未破裂の嚢状脳動脈瘤に対する予防的な介入のための血管内治療技術が進歩している。最新の技術を含む血管内治療(EVT)と手術合併症のリスクと致死率(CFR)を明らかにするために、系統的レビューとメタアナリシスを行ったオランダUtrecht大学のAnnemijn M. Algra氏らは、EVTの合併症リスクは4.96%、CFRは0.30%、手術の合併症リスクは8.34%、CFRは0.10%だったと報告した。結果は、JAMA Neurology誌電子版に2018年12月28日に掲載された。
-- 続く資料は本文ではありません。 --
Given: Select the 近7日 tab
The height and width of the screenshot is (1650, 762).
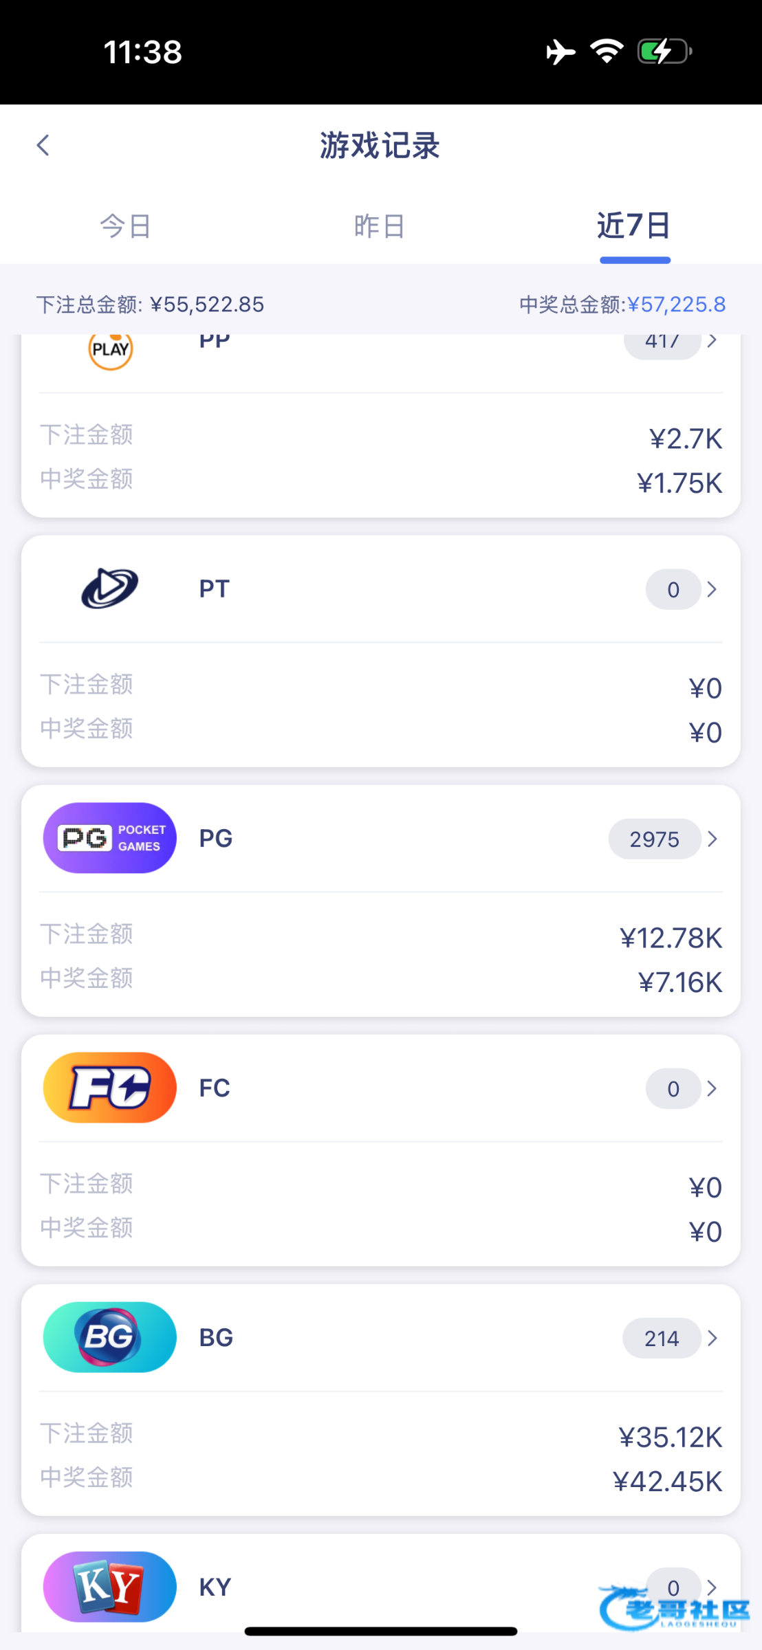Looking at the screenshot, I should pos(634,226).
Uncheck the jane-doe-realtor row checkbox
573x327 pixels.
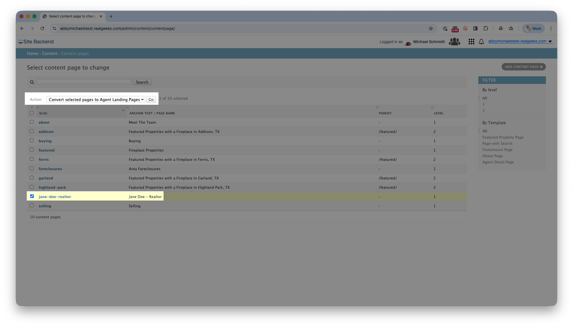[32, 196]
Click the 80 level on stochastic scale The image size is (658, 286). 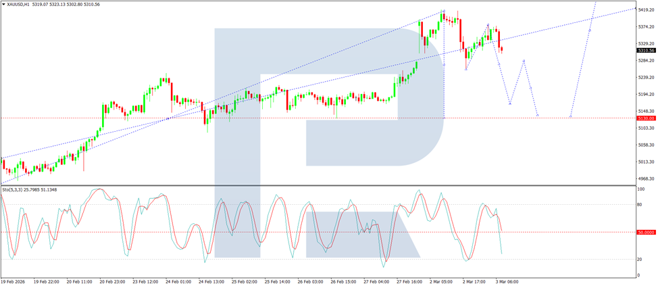pos(641,205)
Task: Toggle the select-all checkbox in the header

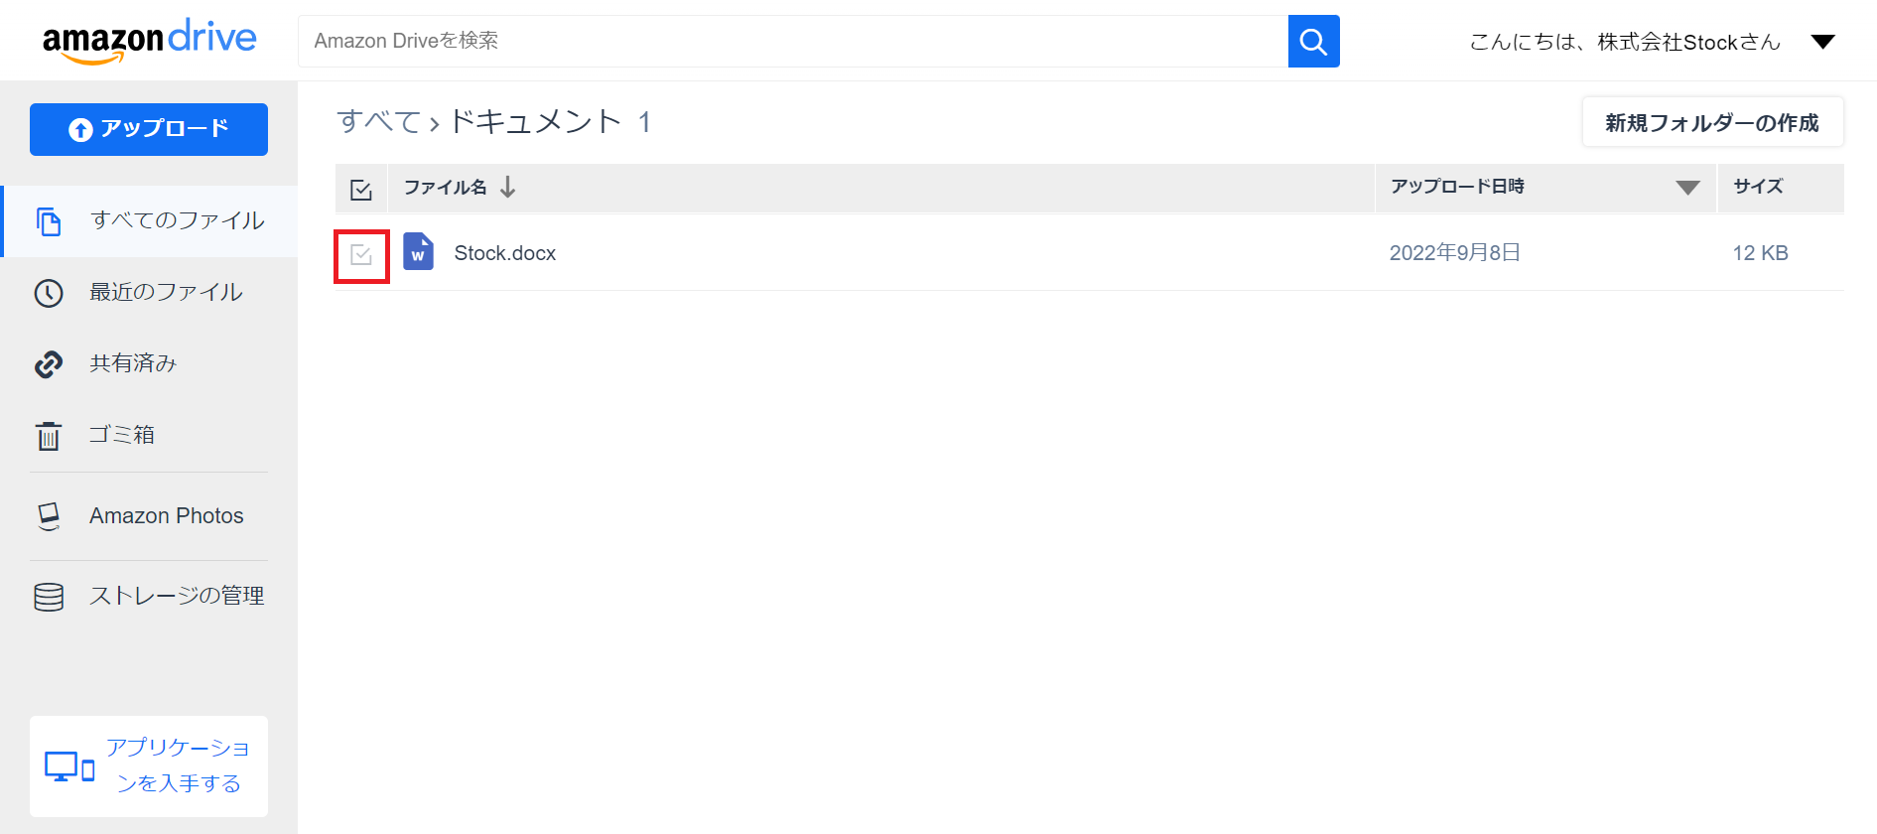Action: click(360, 188)
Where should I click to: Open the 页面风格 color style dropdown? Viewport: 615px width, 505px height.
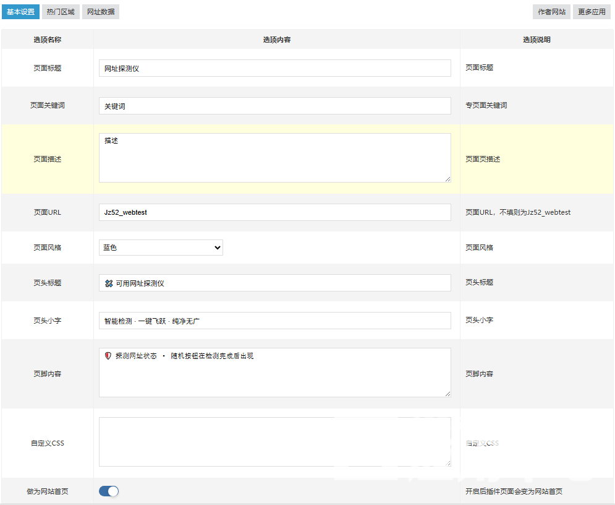(160, 247)
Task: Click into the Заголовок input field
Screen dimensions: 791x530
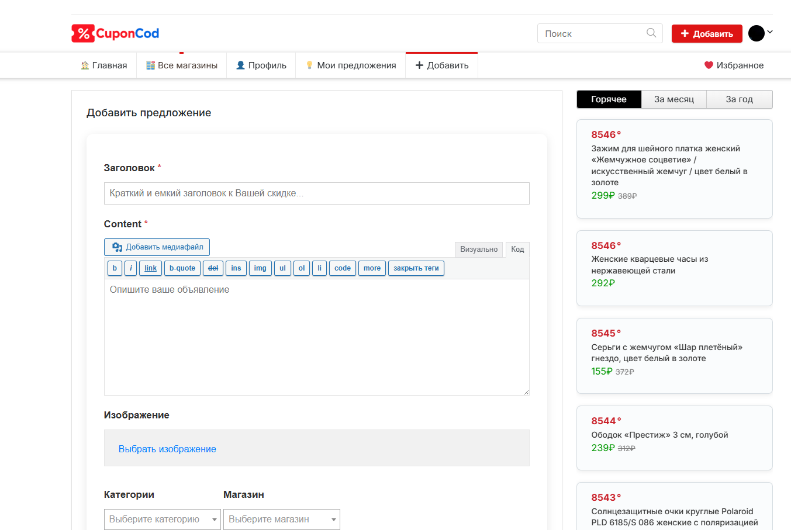Action: [316, 193]
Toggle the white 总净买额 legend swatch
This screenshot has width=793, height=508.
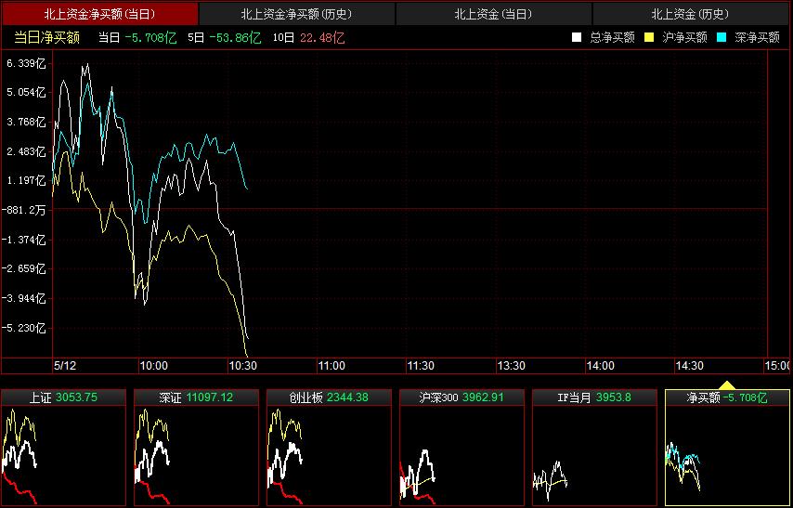click(577, 37)
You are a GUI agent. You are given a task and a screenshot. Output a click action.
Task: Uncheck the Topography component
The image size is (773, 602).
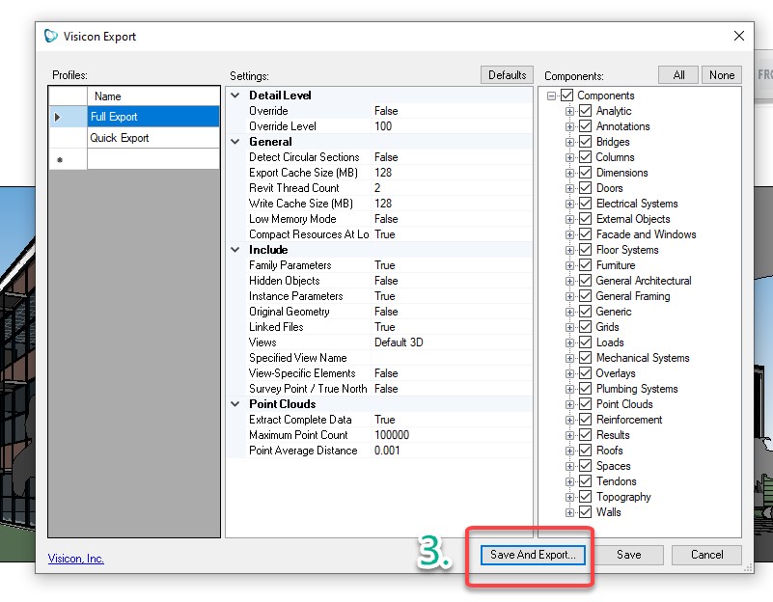[585, 497]
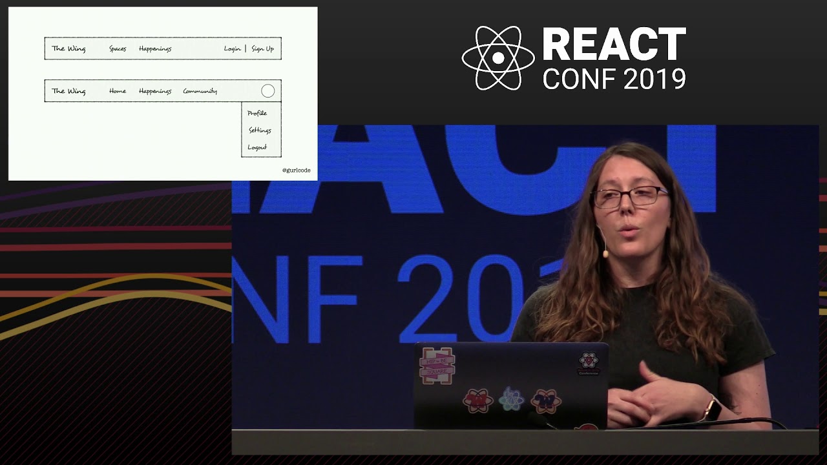The height and width of the screenshot is (465, 827).
Task: Click the Sign Up link
Action: [x=261, y=48]
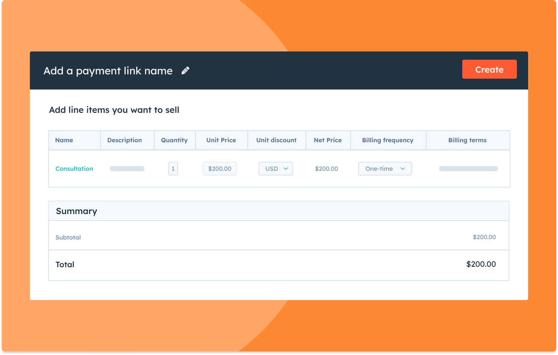The height and width of the screenshot is (355, 558).
Task: Click the pencil edit icon beside title
Action: pos(185,71)
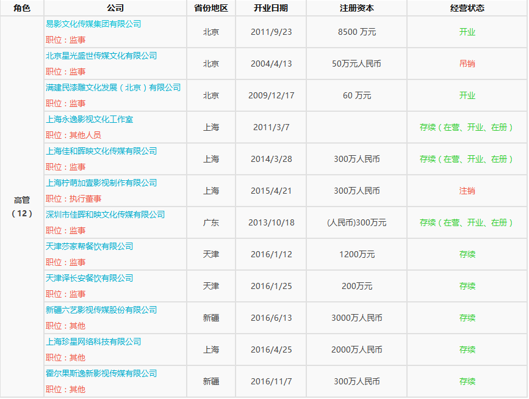
Task: Click the 吊销 status of 北京星光盛世传媒
Action: click(x=467, y=63)
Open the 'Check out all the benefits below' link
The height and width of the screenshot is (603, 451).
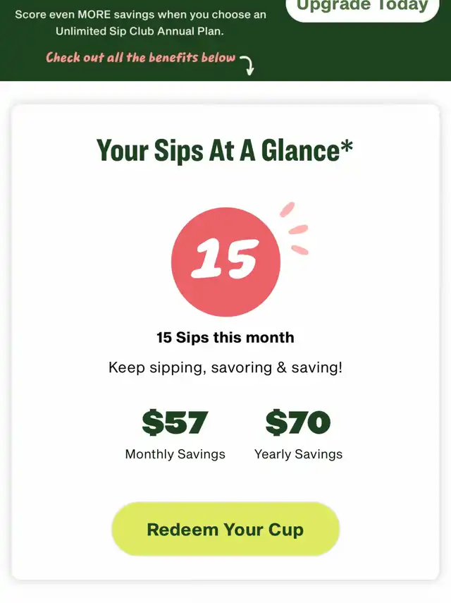[x=140, y=58]
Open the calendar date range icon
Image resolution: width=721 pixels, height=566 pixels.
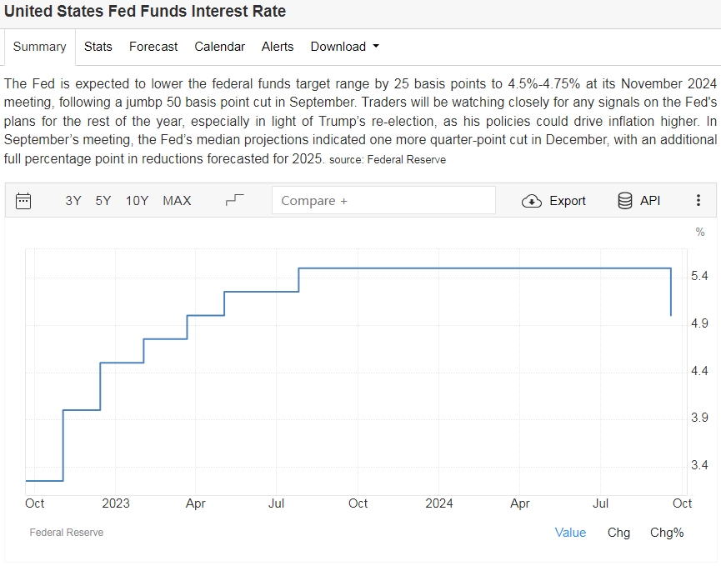tap(23, 200)
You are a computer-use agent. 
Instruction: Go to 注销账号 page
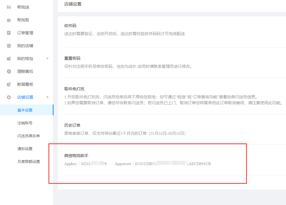pos(25,123)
 一般集団における未破裂の嚢状脳動脈瘤の有病率は約3%と報告されている。近年、脳のイメージング技術の向上と適用の拡大により、動脈瘤が偶然発見される患者が増えている。未破裂脳動脈瘤の多くが無症候だが、一部は破裂して、くも膜下出血を引き起こす。EVTまたは手術を予防的に行えば、くも膜下出血のリスクは低下するが、どちらも重篤な合併症を引き起こす可能性がある。現在のところ、予防的な介入を行うかどうかは、破裂リスクと合併症のリスク、余命、患者の不安の程度などを勘案し、決定されている。